2. The computer-readable medium of claim 1 in which the method includes a further step of replacing S with the named entity from {C} if it is a fully specified reference.

3. The computer-readable medium of claim 1 in which an underspecified string does not include both a first name and a last name, and a fully specified named reference includes both a first name and a last name.

4. The computer-readable medium of claim 1 in which the one or more heuristics comprise name matching heuristics.

5. The computer-readable medium of claim 1 in which the method includes a further step of generating a map comprising a data structure in which a named entity will report a list of associated documents which contain the named entity.

6. The computer-readable medium of claim 5 in which the generating comprises extracting all named entities of a certain named entity type from a set of documents.

7. The computer-readable medium of claim 6 in which the named entity type comprises person-names.

8. The computer-readable medium of claim 6 in which the set of documents comprise documents collected from websites.

9. An automated method for operating a named entity recognition system, the method comprising the steps of:

collecting a set of documents of known type, the set of documents comprising text documents having different presentation genres;

collecting a set of directed links between the documents;

performing named entity recognition on the set of documents to generate annotations on each document which indicate locations and types of named entities contained therein;

following a link from a first document to a second document having a presentation genre which has a higher degree of formality compared with the presentation genre of the first document; and

using a named entity in the second document to resolve a named entity in the first document.

10. The automated method of claim 9 in which the named entity in the first document is underspecified and the named entity in the second document is fully specified.

11. The automated method of claim 9 in which the named entity is one of person-name, location-name, or organization-name.

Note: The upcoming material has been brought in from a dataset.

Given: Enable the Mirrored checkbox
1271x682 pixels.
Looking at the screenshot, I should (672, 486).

12. The automated method of claim 9 including a further step of applying one or more heuristics to match the named entity in the first document to the named entity in the second document.

13. The automated method of claim 12 in which the one or more heuristics comprise one of surname matching or honorific stripping.

14. The automated method of claim 9 including a further step of providing results from the named entity recognition system to a provider of a website.

15. The automated method of claim 14 in which the website provides one of search, information retrieval, topic detection and tracking, machine translation, recommendation, or ranking.

16. A computer-readable medium containing instructions which, when executed by one or more processors disposed in an electronic device, perform a method for resolving a named entity using multiple text sources, the method comprising the steps of:

extracting named entities in a first text source using a named entity recognition system;

following links in the first text source to one or more other text sources, the one or more other text sources being of a more formalized presentation genre compared to the first text sources;

extracting named entities from the one or more other text sources; and

resolving the extracted named entities in the first text source using the extracted named entities from the one or more other text sources.

17. The computer-readable medium of claim 16 in which the resolving comprises normalization of a named entity to a normalized form or grounding a named entity to a logical representation.

18. The computer-readable medium of claim 16 in which the links comprise hyperlinks.

19. The computer-readable medium of claim 16 in which the multiple text sources are hosted by respective web servers that are accessible over the Internet.

20. The computer-readable medium of claim 16 in which the named entity recognition system applies one or more heuristics to match the named entity in the first text source to named entities in the one or more other text sources.